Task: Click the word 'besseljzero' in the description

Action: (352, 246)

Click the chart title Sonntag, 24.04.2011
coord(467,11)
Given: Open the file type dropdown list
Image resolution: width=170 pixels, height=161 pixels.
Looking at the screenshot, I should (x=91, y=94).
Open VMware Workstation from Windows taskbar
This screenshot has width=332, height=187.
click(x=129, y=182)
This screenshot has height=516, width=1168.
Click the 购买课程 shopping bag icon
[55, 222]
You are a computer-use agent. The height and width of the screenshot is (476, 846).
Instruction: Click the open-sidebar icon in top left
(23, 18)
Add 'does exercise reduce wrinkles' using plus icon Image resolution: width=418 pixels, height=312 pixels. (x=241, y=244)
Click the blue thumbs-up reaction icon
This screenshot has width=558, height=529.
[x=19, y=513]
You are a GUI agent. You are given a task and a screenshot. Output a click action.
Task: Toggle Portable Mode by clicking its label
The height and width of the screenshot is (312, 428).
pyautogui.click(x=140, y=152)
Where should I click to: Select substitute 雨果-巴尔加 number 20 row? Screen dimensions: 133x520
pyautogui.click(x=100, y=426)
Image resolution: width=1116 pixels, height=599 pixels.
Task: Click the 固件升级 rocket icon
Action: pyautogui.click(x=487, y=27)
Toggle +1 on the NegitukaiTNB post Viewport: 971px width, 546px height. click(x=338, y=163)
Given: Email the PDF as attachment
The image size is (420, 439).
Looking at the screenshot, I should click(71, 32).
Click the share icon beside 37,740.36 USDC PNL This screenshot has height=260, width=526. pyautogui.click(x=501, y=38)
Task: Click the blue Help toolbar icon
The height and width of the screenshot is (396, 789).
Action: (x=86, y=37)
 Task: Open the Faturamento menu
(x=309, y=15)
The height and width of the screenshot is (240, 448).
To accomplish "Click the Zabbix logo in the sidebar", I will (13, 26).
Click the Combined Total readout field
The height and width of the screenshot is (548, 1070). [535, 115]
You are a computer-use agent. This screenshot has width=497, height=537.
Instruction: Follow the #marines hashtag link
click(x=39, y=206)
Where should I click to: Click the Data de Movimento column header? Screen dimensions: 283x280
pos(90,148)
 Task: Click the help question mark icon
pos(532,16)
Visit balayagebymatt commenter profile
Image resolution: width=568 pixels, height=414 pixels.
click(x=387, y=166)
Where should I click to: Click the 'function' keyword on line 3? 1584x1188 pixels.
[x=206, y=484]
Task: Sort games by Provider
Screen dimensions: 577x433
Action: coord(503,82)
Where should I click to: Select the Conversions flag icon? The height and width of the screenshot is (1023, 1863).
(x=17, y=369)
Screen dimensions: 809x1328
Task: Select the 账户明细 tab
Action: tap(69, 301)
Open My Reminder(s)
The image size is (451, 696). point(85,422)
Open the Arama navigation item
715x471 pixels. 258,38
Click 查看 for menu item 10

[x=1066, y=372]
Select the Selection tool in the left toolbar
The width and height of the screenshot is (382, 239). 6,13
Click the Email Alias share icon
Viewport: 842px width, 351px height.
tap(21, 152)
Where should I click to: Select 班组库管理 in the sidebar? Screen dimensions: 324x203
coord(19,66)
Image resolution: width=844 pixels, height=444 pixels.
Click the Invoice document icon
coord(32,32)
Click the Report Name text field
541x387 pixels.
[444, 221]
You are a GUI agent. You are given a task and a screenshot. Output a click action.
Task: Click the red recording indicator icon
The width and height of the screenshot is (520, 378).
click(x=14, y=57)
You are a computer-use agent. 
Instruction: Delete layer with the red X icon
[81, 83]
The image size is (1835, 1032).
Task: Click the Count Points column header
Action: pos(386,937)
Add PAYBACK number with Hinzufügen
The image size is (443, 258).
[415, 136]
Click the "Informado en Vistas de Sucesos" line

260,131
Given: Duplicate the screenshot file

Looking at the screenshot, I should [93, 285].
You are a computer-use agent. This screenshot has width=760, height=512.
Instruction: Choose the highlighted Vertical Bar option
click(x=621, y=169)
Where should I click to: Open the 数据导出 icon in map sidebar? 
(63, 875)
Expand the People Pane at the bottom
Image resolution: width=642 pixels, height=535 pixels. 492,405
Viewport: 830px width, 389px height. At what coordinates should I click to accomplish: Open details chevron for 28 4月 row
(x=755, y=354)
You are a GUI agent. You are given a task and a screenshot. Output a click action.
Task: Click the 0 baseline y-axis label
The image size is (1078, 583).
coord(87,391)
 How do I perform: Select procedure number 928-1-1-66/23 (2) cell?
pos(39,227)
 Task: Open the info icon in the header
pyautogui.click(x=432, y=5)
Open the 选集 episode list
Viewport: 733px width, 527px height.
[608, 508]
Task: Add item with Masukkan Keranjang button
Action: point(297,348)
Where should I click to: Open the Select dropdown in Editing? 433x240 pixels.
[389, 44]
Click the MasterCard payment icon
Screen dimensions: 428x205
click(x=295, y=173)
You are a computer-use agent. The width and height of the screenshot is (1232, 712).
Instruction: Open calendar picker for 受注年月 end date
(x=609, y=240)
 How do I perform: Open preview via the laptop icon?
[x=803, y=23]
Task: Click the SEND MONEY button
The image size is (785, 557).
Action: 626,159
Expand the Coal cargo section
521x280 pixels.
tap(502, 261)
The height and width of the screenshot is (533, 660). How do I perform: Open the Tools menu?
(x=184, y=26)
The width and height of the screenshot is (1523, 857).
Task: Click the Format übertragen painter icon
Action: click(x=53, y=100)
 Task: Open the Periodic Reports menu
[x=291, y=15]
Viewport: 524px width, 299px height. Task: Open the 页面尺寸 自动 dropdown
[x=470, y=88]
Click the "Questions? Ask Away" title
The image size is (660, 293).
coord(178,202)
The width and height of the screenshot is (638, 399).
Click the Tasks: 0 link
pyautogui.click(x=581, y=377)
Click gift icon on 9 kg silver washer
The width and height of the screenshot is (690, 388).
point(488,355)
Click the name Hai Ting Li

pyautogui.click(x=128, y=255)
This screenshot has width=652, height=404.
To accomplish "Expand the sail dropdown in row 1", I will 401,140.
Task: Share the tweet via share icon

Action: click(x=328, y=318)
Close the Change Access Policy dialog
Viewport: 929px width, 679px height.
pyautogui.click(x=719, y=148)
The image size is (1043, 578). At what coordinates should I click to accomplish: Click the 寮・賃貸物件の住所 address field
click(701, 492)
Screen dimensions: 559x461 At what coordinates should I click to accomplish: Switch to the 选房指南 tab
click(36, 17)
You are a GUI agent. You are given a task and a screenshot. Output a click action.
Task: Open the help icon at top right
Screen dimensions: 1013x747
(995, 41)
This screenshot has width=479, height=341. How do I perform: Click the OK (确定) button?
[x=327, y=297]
::::::::::
▸ **STATED PROBLEM**: Copy every one of the records above verbatim, keeping each line exactly as it appears.

▸ **SOLUTION BELOW**:
Task: Click the word 'besseljzero' in the description

Action: (352, 246)

Click the chart title Sonntag, 24.04.2011
coord(467,11)
Given: Open the file type dropdown list
Image resolution: width=170 pixels, height=161 pixels.
Looking at the screenshot, I should (x=91, y=94).
Open VMware Workstation from Windows taskbar
This screenshot has width=332, height=187.
click(x=129, y=182)
This screenshot has height=516, width=1168.
Click the 购买课程 shopping bag icon
[55, 222]
You are a computer-use agent. The height and width of the screenshot is (476, 846).
Instruction: Click the open-sidebar icon in top left
(23, 18)
Add 'does exercise reduce wrinkles' using plus icon Image resolution: width=418 pixels, height=312 pixels. (x=241, y=244)
Click the blue thumbs-up reaction icon
This screenshot has width=558, height=529.
[x=19, y=513]
You are a GUI agent. You are given a task and a screenshot. Output a click action.
Task: Toggle Portable Mode by clicking its label
The height and width of the screenshot is (312, 428).
pyautogui.click(x=140, y=152)
Where should I click to: Select substitute 雨果-巴尔加 number 20 row? Screen dimensions: 133x520
pyautogui.click(x=100, y=426)
Image resolution: width=1116 pixels, height=599 pixels.
Task: Click the 固件升级 rocket icon
Action: pyautogui.click(x=487, y=27)
Toggle +1 on the NegitukaiTNB post Viewport: 971px width, 546px height. click(x=338, y=163)
Given: Email the PDF as attachment
The image size is (420, 439).
Looking at the screenshot, I should click(71, 32).
Click the share icon beside 37,740.36 USDC PNL This screenshot has height=260, width=526. pyautogui.click(x=501, y=38)
Task: Click the blue Help toolbar icon
The height and width of the screenshot is (396, 789).
Action: (x=86, y=37)
 Task: Open the Faturamento menu
(x=309, y=15)
The height and width of the screenshot is (240, 448).
To accomplish "Click the Zabbix logo in the sidebar", I will (13, 26).
Click the Combined Total readout field
The height and width of the screenshot is (548, 1070). [535, 115]
You are a computer-use agent. This screenshot has width=497, height=537.
Instruction: Follow the #marines hashtag link
click(x=39, y=206)
Where should I click to: Click the Data de Movimento column header? Screen dimensions: 283x280
pos(90,148)
 Task: Click the help question mark icon
pos(532,16)
Visit balayagebymatt commenter profile
Image resolution: width=568 pixels, height=414 pixels.
click(x=387, y=166)
Where should I click to: Click the 'function' keyword on line 3? 1584x1188 pixels.
[x=206, y=484]
Task: Sort games by Provider
Screen dimensions: 577x433
Action: coord(503,82)
Where should I click to: Select the Conversions flag icon? The height and width of the screenshot is (1023, 1863).
(x=17, y=369)
Screen dimensions: 809x1328
Task: Select the 账户明细 tab
Action: tap(69, 301)
Open My Reminder(s)
The image size is (451, 696). point(85,422)
Open the Arama navigation item
715x471 pixels. 258,38
Click 查看 for menu item 10

[x=1066, y=372]
Select the Selection tool in the left toolbar
The width and height of the screenshot is (382, 239). 6,13
Click the Email Alias share icon
Viewport: 842px width, 351px height.
tap(21, 152)
Where should I click to: Select 班组库管理 in the sidebar? Screen dimensions: 324x203
coord(19,66)
Image resolution: width=844 pixels, height=444 pixels.
Click the Invoice document icon
coord(32,32)
Click the Report Name text field
541x387 pixels.
[444, 221]
You are a GUI agent. You are given a task and a screenshot. Output a click action.
Task: Click the red recording indicator icon
The width and height of the screenshot is (520, 378).
click(x=14, y=57)
You are a computer-use agent. 
Instruction: Delete layer with the red X icon
[81, 83]
The image size is (1835, 1032).
Task: Click the Count Points column header
Action: pos(386,937)
Add PAYBACK number with Hinzufügen
The image size is (443, 258).
[415, 136]
Click the "Informado en Vistas de Sucesos" line

260,131
Given: Duplicate the screenshot file

Looking at the screenshot, I should [93, 285].
You are a computer-use agent. This screenshot has width=760, height=512.
Instruction: Choose the highlighted Vertical Bar option
click(x=621, y=169)
Where should I click to: Open the 数据导出 icon in map sidebar? 
(63, 875)
Expand the People Pane at the bottom
Image resolution: width=642 pixels, height=535 pixels. 492,405
Viewport: 830px width, 389px height. At what coordinates should I click to accomplish: Open details chevron for 28 4月 row
(x=755, y=354)
You are a GUI agent. You are given a task and a screenshot. Output a click action.
Task: Click the 0 baseline y-axis label
The image size is (1078, 583).
coord(87,391)
 How do I perform: Select procedure number 928-1-1-66/23 (2) cell?
pos(39,227)
 Task: Open the info icon in the header
pyautogui.click(x=432, y=5)
Open the 选集 episode list
Viewport: 733px width, 527px height.
[608, 508]
Task: Add item with Masukkan Keranjang button
Action: point(297,348)
Where should I click to: Open the Select dropdown in Editing? 433x240 pixels.
[389, 44]
Click the MasterCard payment icon
Screen dimensions: 428x205
click(x=295, y=173)
You are a computer-use agent. The width and height of the screenshot is (1232, 712).
Instruction: Open calendar picker for 受注年月 end date
(x=609, y=240)
 How do I perform: Open preview via the laptop icon?
[x=803, y=23]
Task: Click the SEND MONEY button
The image size is (785, 557).
Action: 626,159
Expand the Coal cargo section
521x280 pixels.
tap(502, 261)
The height and width of the screenshot is (533, 660). How do I perform: Open the Tools menu?
(x=184, y=26)
The width and height of the screenshot is (1523, 857).
Task: Click the Format übertragen painter icon
Action: click(x=53, y=100)
 Task: Open the Periodic Reports menu
[x=291, y=15]
Viewport: 524px width, 299px height. Task: Open the 页面尺寸 自动 dropdown
[x=470, y=88]
Click the "Questions? Ask Away" title
The image size is (660, 293).
coord(178,202)
The width and height of the screenshot is (638, 399).
Click the Tasks: 0 link
pyautogui.click(x=581, y=377)
Click gift icon on 9 kg silver washer
The width and height of the screenshot is (690, 388).
point(488,355)
Click the name Hai Ting Li

pyautogui.click(x=128, y=255)
This screenshot has width=652, height=404.
To accomplish "Expand the sail dropdown in row 1", I will 401,140.
Task: Share the tweet via share icon

Action: click(x=328, y=318)
Close the Change Access Policy dialog
Viewport: 929px width, 679px height.
pyautogui.click(x=719, y=148)
The image size is (1043, 578). At what coordinates should I click to accomplish: Click the 寮・賃貸物件の住所 address field
click(701, 492)
Screen dimensions: 559x461 At what coordinates should I click to accomplish: Switch to the 选房指南 tab
click(36, 17)
You are a GUI agent. You are given a task and a screenshot. Output a click action.
Task: Open the help icon at top right
Screen dimensions: 1013x747
(995, 41)
This screenshot has width=479, height=341. How do I perform: Click the OK (确定) button?
[x=327, y=297]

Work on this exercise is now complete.